Task statement
Only one stretch of the data below is wanted: the lines starting at the one with "[Black Relaxed Fit Chinos] (30, 1221)" and ending at the one with "[Lt Camel Relaxed Fit Chinos] (90, 1020)", both included, given again exactly.

Dataset

----

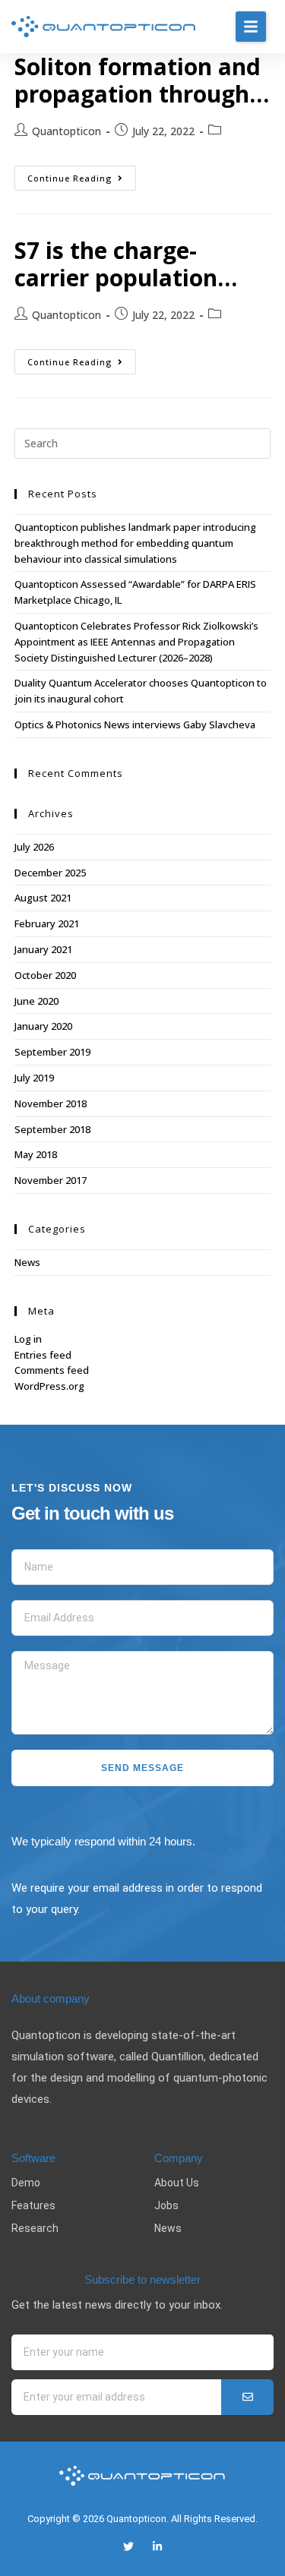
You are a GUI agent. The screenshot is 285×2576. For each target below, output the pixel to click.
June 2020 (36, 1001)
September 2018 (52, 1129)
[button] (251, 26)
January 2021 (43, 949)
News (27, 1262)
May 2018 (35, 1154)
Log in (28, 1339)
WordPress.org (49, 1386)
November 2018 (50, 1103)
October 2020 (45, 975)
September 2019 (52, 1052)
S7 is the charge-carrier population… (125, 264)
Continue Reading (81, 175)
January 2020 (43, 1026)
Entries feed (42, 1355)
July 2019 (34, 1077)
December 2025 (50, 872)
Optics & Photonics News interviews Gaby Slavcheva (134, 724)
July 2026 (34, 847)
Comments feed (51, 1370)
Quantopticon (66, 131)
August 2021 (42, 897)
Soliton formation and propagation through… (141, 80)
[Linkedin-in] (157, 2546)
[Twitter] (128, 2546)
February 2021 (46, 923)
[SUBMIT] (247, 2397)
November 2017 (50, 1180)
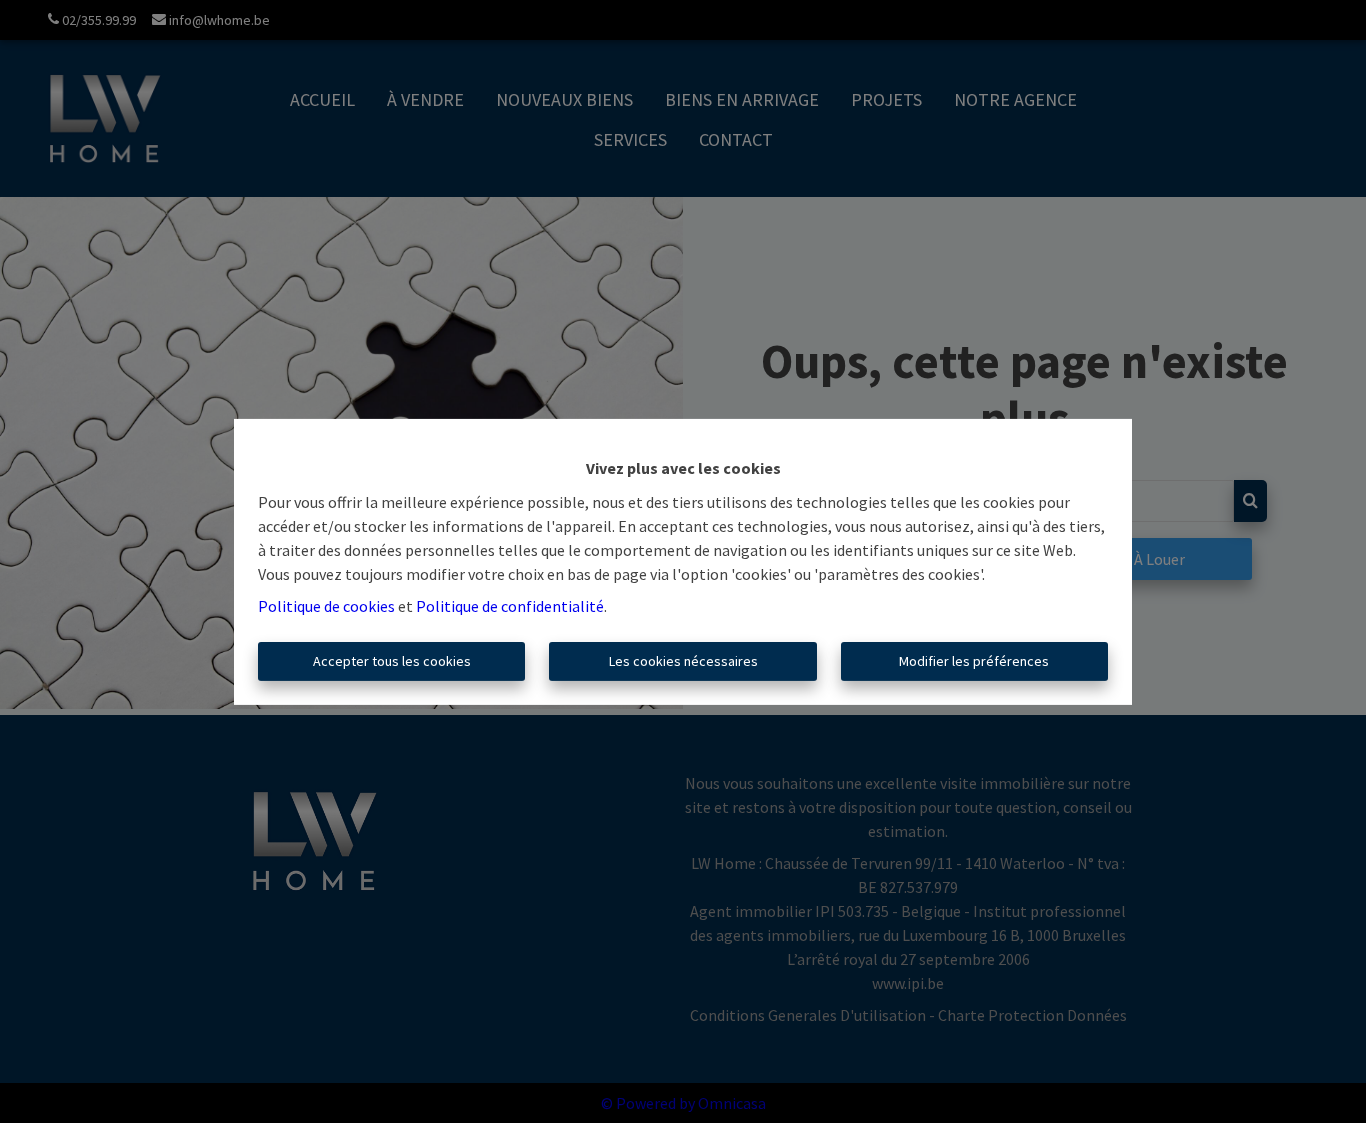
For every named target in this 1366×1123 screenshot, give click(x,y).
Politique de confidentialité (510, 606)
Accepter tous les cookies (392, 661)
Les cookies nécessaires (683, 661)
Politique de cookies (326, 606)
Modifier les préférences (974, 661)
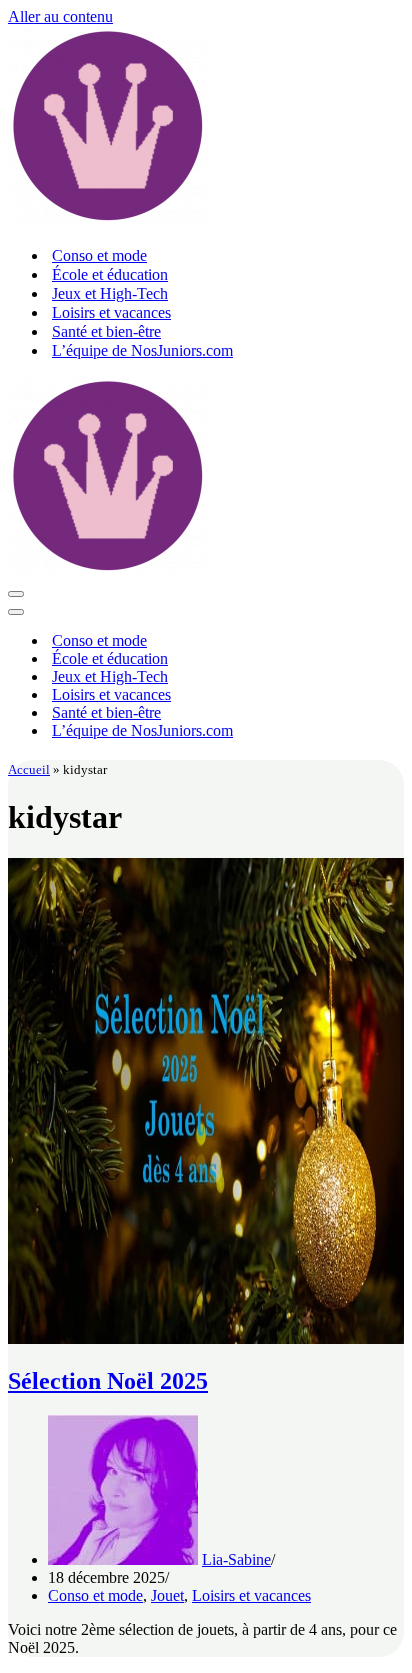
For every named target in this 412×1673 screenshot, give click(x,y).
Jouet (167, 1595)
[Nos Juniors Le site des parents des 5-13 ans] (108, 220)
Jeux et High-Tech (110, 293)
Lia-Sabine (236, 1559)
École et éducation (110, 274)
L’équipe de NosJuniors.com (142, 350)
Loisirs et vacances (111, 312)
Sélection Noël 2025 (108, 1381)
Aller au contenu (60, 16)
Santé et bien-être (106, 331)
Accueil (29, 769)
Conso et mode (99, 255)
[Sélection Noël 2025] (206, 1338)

----

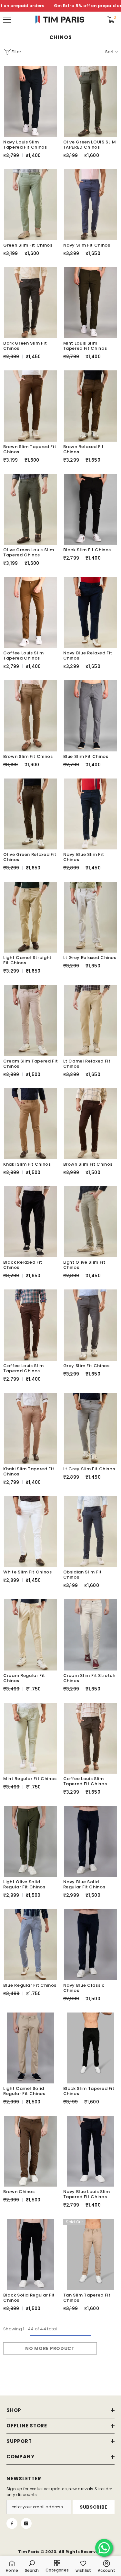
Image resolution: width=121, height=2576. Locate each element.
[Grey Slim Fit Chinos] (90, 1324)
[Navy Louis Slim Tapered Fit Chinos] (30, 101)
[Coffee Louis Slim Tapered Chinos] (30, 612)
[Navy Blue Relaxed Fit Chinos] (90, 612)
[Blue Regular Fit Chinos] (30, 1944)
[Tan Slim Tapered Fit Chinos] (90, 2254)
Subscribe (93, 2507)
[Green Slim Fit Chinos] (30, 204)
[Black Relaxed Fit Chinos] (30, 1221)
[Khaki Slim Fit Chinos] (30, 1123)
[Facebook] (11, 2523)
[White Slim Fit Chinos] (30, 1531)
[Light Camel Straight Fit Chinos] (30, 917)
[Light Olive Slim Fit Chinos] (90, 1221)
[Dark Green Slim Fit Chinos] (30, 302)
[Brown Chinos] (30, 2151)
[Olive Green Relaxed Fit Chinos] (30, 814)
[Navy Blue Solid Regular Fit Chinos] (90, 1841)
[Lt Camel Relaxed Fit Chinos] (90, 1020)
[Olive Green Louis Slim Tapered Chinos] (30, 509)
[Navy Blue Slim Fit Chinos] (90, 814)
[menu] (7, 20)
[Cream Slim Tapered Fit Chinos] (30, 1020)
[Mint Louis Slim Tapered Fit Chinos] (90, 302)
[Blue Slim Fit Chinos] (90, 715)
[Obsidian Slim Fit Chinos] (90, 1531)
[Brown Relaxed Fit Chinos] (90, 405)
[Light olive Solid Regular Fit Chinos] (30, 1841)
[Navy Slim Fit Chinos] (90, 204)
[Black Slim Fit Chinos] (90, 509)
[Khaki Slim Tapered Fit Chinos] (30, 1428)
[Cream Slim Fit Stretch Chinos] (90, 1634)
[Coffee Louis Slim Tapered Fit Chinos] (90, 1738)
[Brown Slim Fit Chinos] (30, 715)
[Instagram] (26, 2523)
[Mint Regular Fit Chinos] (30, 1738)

----

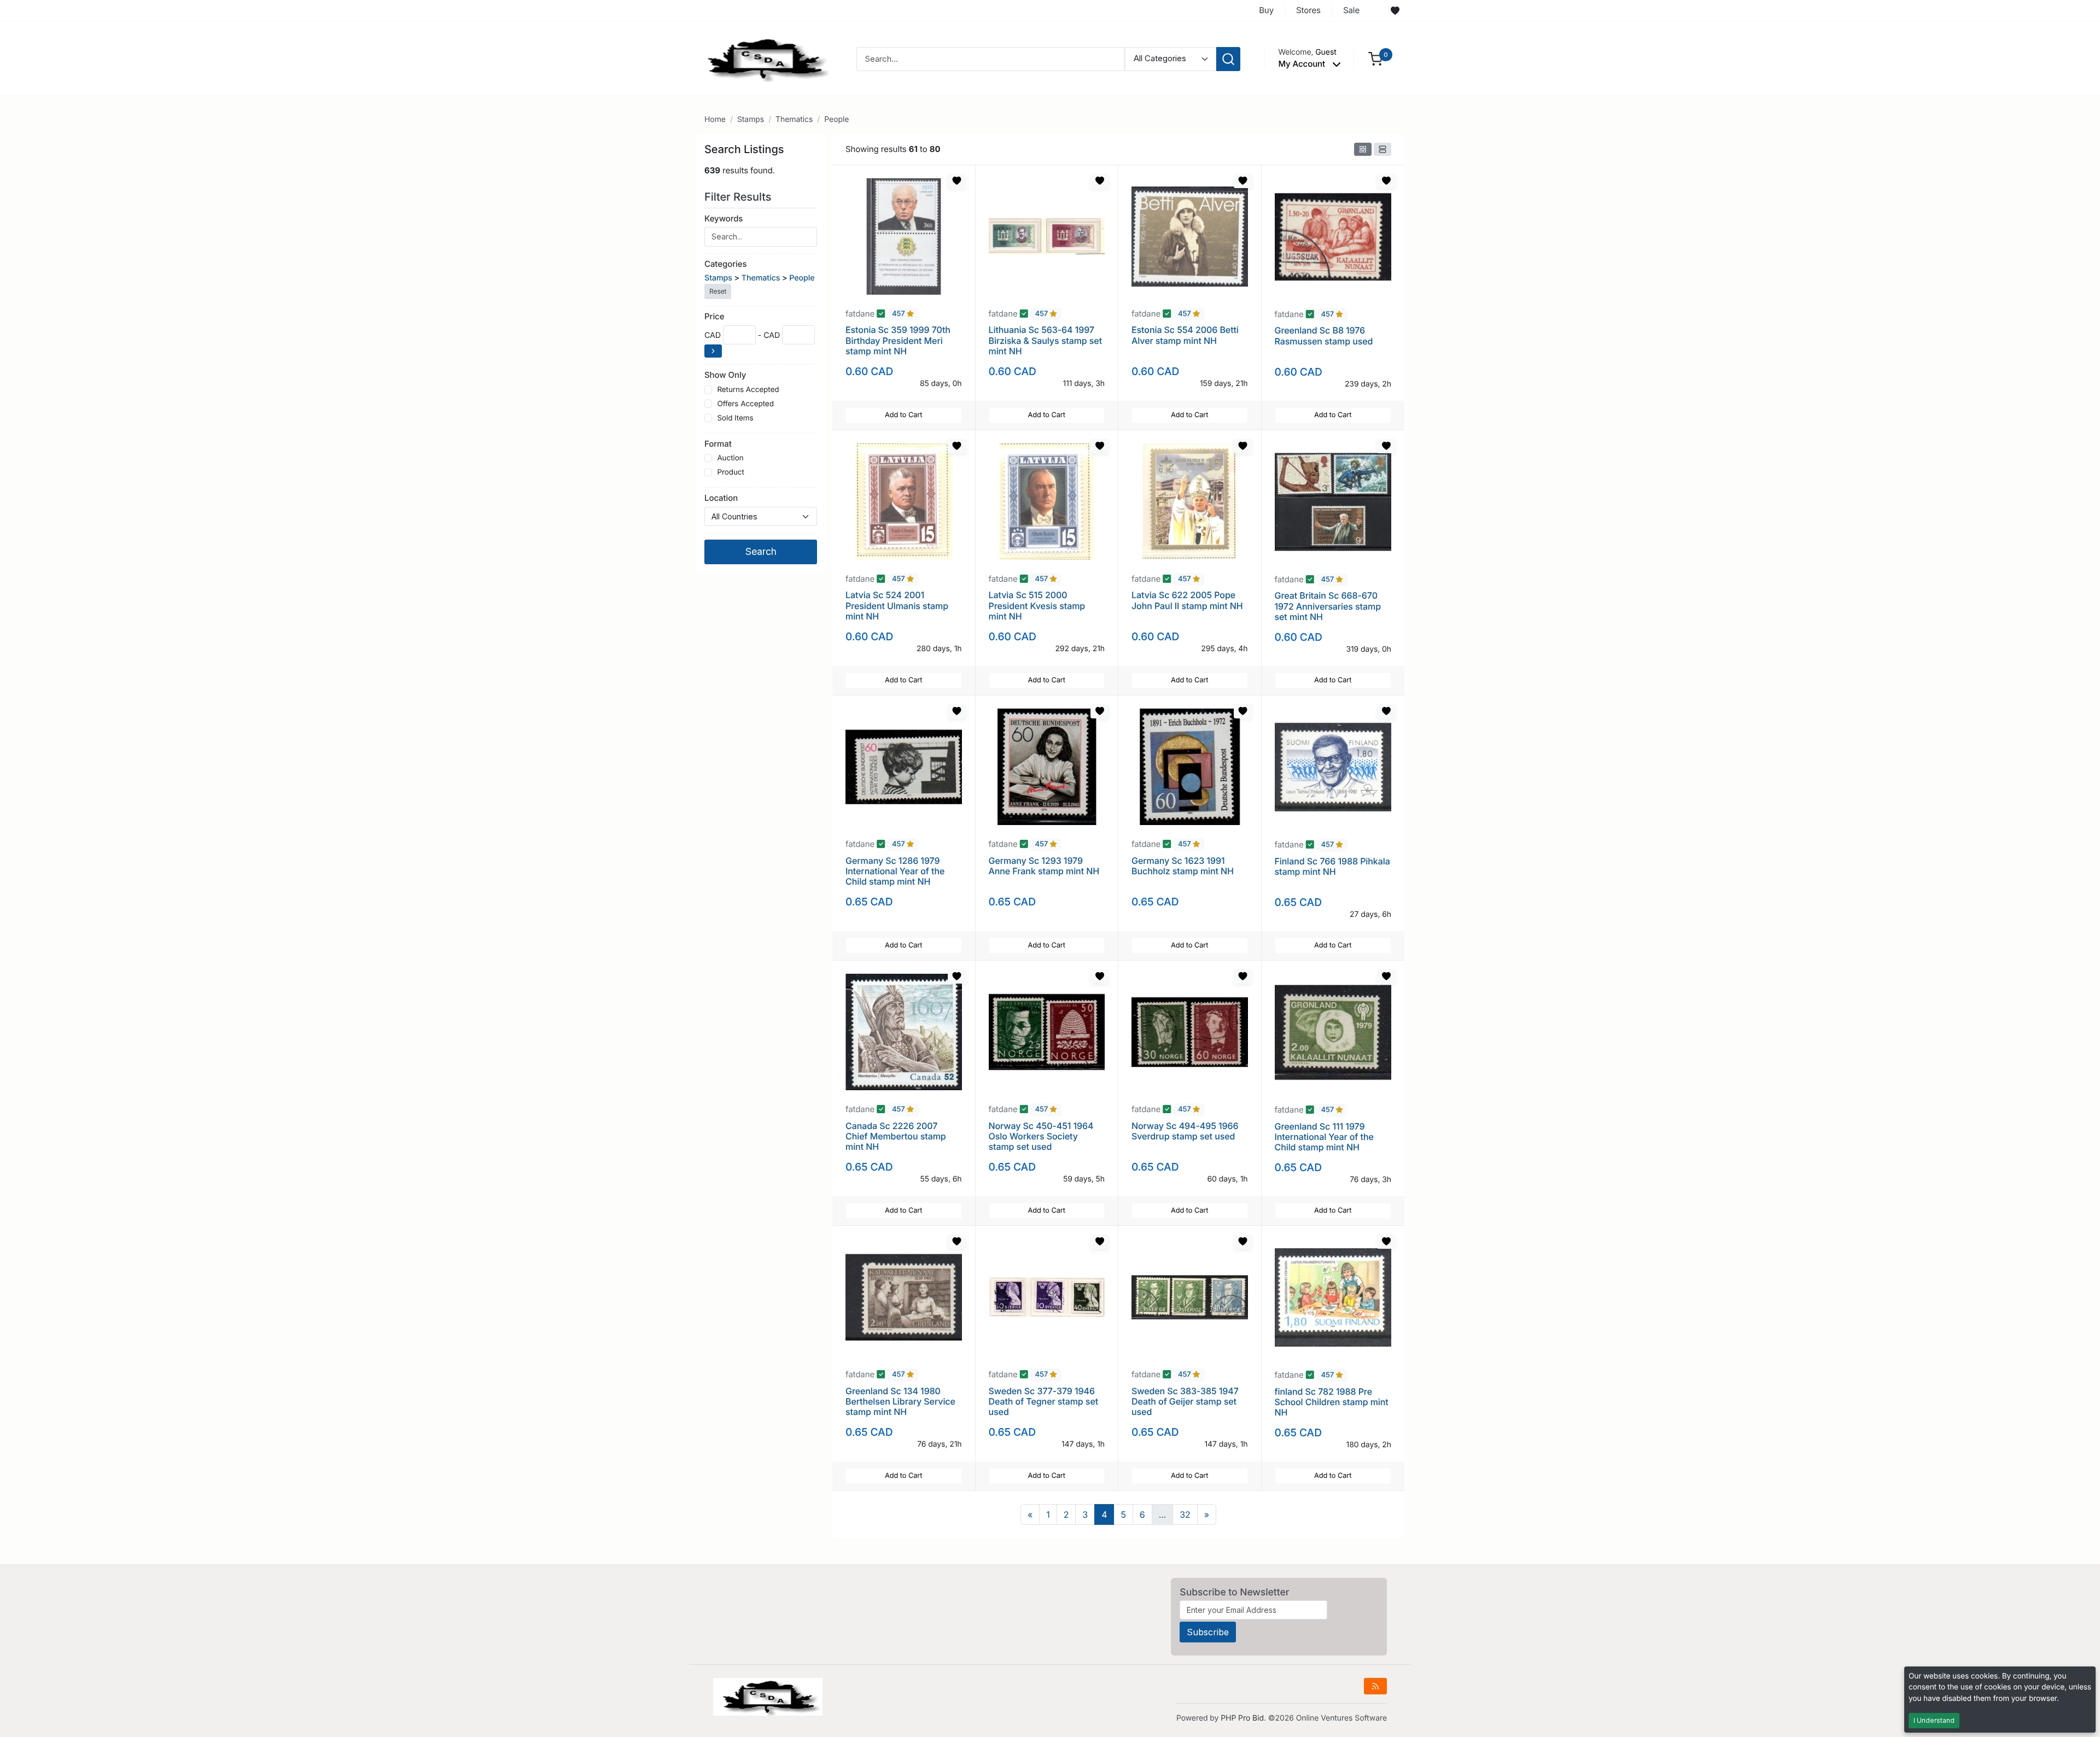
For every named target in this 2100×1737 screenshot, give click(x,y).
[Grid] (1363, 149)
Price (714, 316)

----

Reply
[Black Relaxed Fit Chinos] (30, 1221)
[Khaki Slim Fit Chinos] (30, 1123)
[Facebook] (11, 2523)
[White Slim Fit Chinos] (30, 1531)
[Light Camel Straight Fit Chinos] (30, 917)
[Light Olive Slim Fit Chinos] (90, 1221)
[Dark Green Slim Fit Chinos] (30, 302)
[Brown Chinos] (30, 2151)
[Olive Green Relaxed Fit Chinos] (30, 814)
[Navy Blue Solid Regular Fit Chinos] (90, 1841)
[Lt Camel Relaxed Fit Chinos] (90, 1020)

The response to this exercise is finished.